Many times my siblings and I got angry with him for 'putting' us down in front of his friends. Whenever they compliment us for our achievements in life, dad would said something like this: "aiyah... where got? They are good for nothing compared to your son/daughter." It would riled us to no end when we heard this and we would all confront him later and asked why he made such remarks on his own flesh and blood. Poor dad would then sheepishly said that he didn't want to show off and tell the whole world he was really damn proud of us all! He was like that! But deep down, he was really proud of us all...in his own special way. He saw in each of us what he couldn't be and he made it his responsibility to let us have the opportunity to be what we can become.

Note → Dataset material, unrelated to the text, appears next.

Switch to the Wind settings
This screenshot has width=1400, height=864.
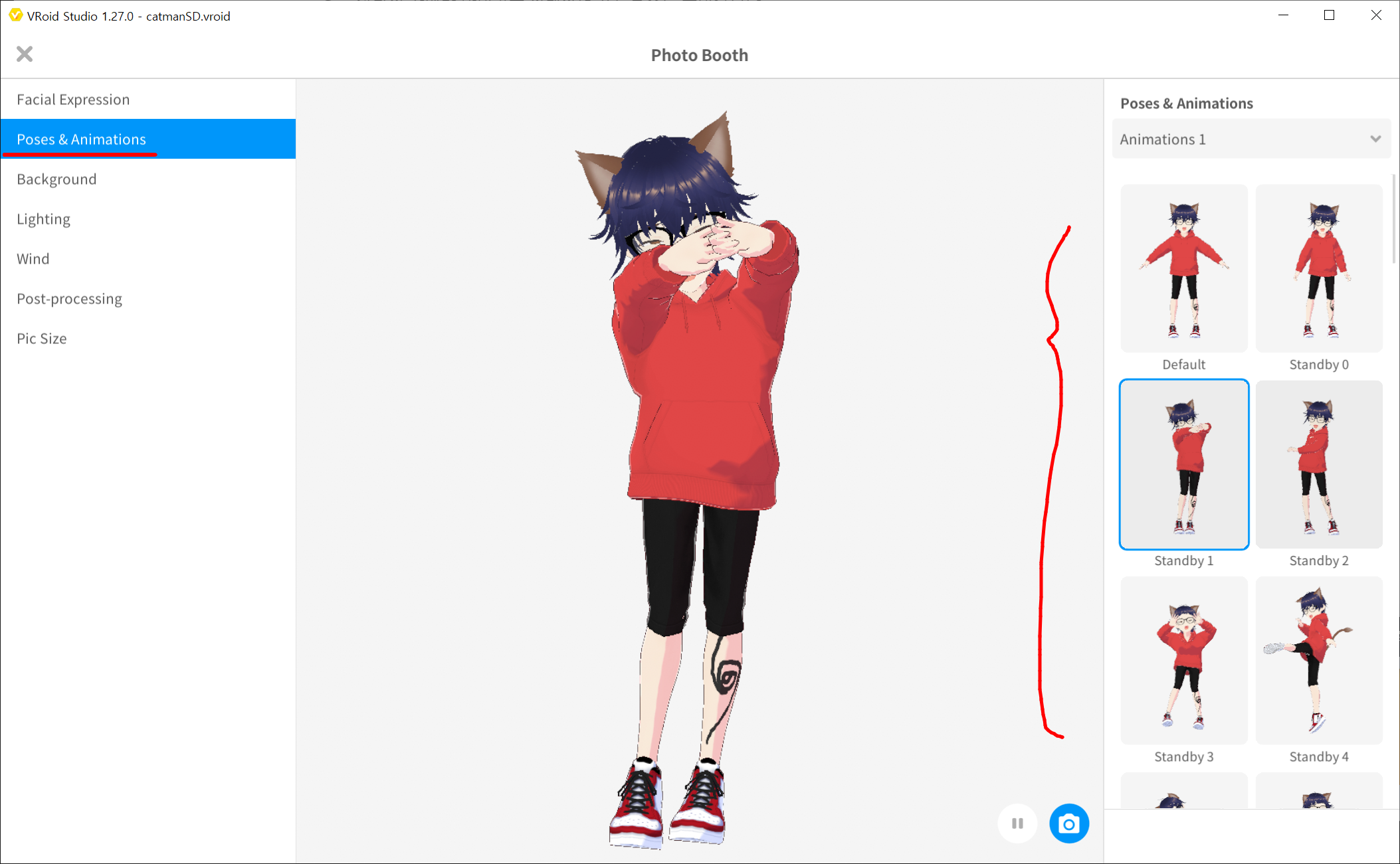pyautogui.click(x=33, y=259)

The last few years of his life were not happy ones for him. He was strickened with age-related illnesses ; gout, high blood pressure, heart problem, and diabetes. The endless visits to hospitals was draining his morale and energy. A last chance to add another short span to his ebbing life proved fatal. He succumbed to complications barely a month after a heart surgery and passed on - alone in the house.

Now, every morning and in the evenings, I will remember to light an incense stick in dad's memory.... he was the light of our lives, a mentor and a role model in our growing years. He is gone now but will always remain safe and warm in our hearts.

Personally, I have not only lost a father, but a companion, an adviser and a friend. I will never find anyone to replace him in my life. I wish I could have done more for him when he was alive and well..... to hold his hands and listen to his complaints with love and compassion. To be there when he needed to be loved .... I wish I could have a second chance to do just that....

I love you dad and miss you ... and if you are looking down from heaven.... please watch over me....until you hold me in your loving arms again.... soon.

2 comments:

Anonymous said...

Thanks dear for the reminder to shower our old pa and ma with much love while we are still able to...

Greensleeves said...

Yes.... and there is saying that goes something like this:

"Do not give me flowers when I am dead and gone. shower me with fragrant blooms when I am still alive... when I am still able to enjoy them in my prime."

Don't do what you can today for the ones you love. Tomorrow may be too late.... not for them but for you and I.